American writer and journalist

Matthew Brzezinski (born October 7, 1965) is an American writer and journalist.

==Biography==
Brzezinski was born in Canada and is of Polish heritage. He graduated from McGill University in 1991. Brzezinski began working as a journalist in the early 1990s in Warsaw, writing for publications including The New York Times, The Economist, and The Guardian (UK). He was a Wall Street Journal staff reporter in Moscow and Kyiv in the late 1990s. Relocating to the US, he became a contributing writer for The New York Times Magazine, covering counterterrorism in the aftermath of 9/11. His work has also appeared in many other publications including The Washington Post Magazine, the Los Angeles Times, and Mother Jones.

Brzezinski is the nephew of former National Security Adviser Zbigniew Brzezinski and his wife Emilie Anna Benešová. Brzezinski is the cousin of television anchor Mika Brzezinski, military affairs expert Ian Joseph Brzezinski and U.S. Ambassador to Poland Mark Brzezinski.

Brzezinski lives in Manchester-by-the-sea, Massachusetts with his three children.

Brzezinski is the author of four non-fiction books. His first book, Casino Moscow (Free Press, 2001) is a first-person account of the "Wild East" atmosphere prevailing in Russia in the 1990s. His second book, Fortress America (Bantam, 2004) addresses the new technology, laws, tactics, and persistent vulnerabilities of the post-9/11 era. Brzezinski's third book, Red Moon Rising (Holt, 2007) is a work of narrative nonfiction that tells the story of the race to space culminating in the Sputnik launch by the USSR on October 4, 1957, drawing on previously classified Soviet documents. Red Moon Rising is now in development to become a miniseries.

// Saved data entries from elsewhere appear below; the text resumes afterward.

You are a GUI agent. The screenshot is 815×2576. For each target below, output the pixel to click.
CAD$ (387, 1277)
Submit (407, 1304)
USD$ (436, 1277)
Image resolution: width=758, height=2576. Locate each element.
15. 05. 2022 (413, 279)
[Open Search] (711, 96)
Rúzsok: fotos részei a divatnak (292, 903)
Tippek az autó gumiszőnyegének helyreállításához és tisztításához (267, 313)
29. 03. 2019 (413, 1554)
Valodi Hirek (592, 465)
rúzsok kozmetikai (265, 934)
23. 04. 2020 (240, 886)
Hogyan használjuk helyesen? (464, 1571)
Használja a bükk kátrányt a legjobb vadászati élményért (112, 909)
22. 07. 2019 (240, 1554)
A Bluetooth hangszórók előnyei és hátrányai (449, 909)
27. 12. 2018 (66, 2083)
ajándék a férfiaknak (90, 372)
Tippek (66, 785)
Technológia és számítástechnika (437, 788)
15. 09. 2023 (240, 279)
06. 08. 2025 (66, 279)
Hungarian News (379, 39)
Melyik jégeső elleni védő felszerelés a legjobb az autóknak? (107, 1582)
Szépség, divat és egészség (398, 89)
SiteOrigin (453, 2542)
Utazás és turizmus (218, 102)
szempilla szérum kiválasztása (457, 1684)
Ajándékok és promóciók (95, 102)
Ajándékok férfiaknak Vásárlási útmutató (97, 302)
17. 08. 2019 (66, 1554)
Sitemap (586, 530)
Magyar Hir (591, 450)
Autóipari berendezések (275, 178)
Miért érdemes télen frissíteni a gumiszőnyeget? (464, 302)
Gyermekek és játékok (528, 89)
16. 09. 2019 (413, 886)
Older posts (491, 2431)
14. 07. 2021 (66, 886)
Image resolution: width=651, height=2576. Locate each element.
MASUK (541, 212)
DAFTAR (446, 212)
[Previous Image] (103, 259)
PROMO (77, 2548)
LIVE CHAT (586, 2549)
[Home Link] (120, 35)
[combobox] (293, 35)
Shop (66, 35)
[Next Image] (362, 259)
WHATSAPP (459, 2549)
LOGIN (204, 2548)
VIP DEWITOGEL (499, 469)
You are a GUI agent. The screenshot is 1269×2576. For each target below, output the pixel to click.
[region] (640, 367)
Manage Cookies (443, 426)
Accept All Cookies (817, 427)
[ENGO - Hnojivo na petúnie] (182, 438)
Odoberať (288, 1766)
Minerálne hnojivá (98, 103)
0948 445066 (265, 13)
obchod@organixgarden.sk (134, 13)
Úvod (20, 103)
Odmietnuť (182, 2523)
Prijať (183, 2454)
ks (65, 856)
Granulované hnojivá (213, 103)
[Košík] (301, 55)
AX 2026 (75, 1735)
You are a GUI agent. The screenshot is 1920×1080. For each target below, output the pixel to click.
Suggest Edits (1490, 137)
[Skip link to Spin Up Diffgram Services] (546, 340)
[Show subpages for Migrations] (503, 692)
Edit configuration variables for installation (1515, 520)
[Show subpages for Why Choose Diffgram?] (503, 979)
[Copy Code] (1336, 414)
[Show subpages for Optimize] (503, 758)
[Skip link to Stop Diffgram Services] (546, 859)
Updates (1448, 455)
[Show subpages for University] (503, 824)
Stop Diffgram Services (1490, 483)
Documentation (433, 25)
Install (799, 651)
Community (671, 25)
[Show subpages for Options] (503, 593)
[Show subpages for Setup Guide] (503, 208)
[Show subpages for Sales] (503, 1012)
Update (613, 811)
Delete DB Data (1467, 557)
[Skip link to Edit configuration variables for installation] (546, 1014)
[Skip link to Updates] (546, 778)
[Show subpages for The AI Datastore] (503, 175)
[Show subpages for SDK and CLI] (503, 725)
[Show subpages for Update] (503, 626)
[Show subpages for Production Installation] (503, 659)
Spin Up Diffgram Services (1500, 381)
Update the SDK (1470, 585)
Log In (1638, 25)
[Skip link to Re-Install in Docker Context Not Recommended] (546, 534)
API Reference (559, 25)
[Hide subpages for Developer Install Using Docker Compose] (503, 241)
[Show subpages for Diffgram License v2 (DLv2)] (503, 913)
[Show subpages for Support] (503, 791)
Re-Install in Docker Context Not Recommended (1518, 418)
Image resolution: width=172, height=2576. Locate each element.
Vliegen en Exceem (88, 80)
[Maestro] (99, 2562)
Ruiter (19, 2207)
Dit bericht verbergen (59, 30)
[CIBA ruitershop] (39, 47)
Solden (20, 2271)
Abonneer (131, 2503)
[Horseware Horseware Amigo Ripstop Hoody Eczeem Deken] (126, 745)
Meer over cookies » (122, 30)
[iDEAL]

Brzezinski's fourth book, Isaac's Army (Random House, 2012) is set in World War II. A work of narrative nonfiction, Isaac's Army tells the story of a group of young Polish Jews and the Polish Jewish underground, from its earliest acts of defiance in 1939 to the survivors' exodus to Palestine in 1946. The book draws on interviews with surviving Resistance members and unpublished memoirs, as well as Polish-language sources and established academic works on the subject of the Warsaw Ghetto Uprising. "Isaac's Army" was named as a 2012 finalist for the National Jewish Book Awards.